Triggs had cost the commission its reputation for bipartisanship, Brandis said. He denied there had been malicious attacks on her. He had “a high personal regard” for her and was particularly conscious of her reputation as an eminent international lawyer. But “just because a person might be a distinguished academic, it does not mean they necessarily have the skills to manage an agency of the executive government”.
The public was entitled to know the reasons the government had lost confidence in Triggs, Brandis said. He had given an account of the reasons and “to say that is not to attack her character or to be a bully boy – it is merely to explain why a particular conclusion has been reached”.
Brandis said the commission was not a court that should not be criticised. It “must deal in controversial contemporary public affairs … it should never be above criticism”.

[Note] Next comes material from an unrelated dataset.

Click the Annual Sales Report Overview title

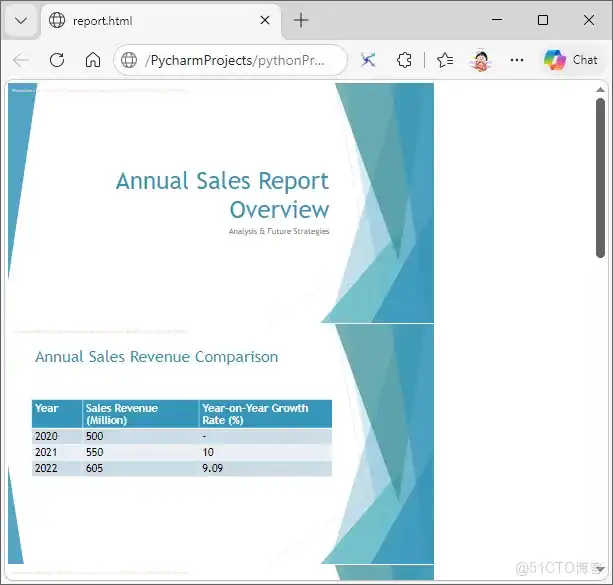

Lambie said that “you cannot support Professor Triggs and not support this censure motion. It is either one position or the other”. The attacks by Abbott and Brandis on the president had been “vicious and extraordinary”.
Lambie praised the government for securing Australia’s borders, stopping mass drownings and putting people smugglers out of business.
“However, the good the Liberals did for Australia’s border protection and national security is overshadowed by the vindictive, personal attacks” by Brandis and Abbott on Triggs, Lambie said.
“We all know that the political attack on Professor Triggs was supposed to somehow appeal to the base of the Liberal Party – and was really designed to boost Tony Abbott’s leadership stocks.”
Xenophon criticised Brandis for not defending Triggs but said he did not think the minister was unfit to hold the office.
In question time, the prime minister continued his attack on Triggs.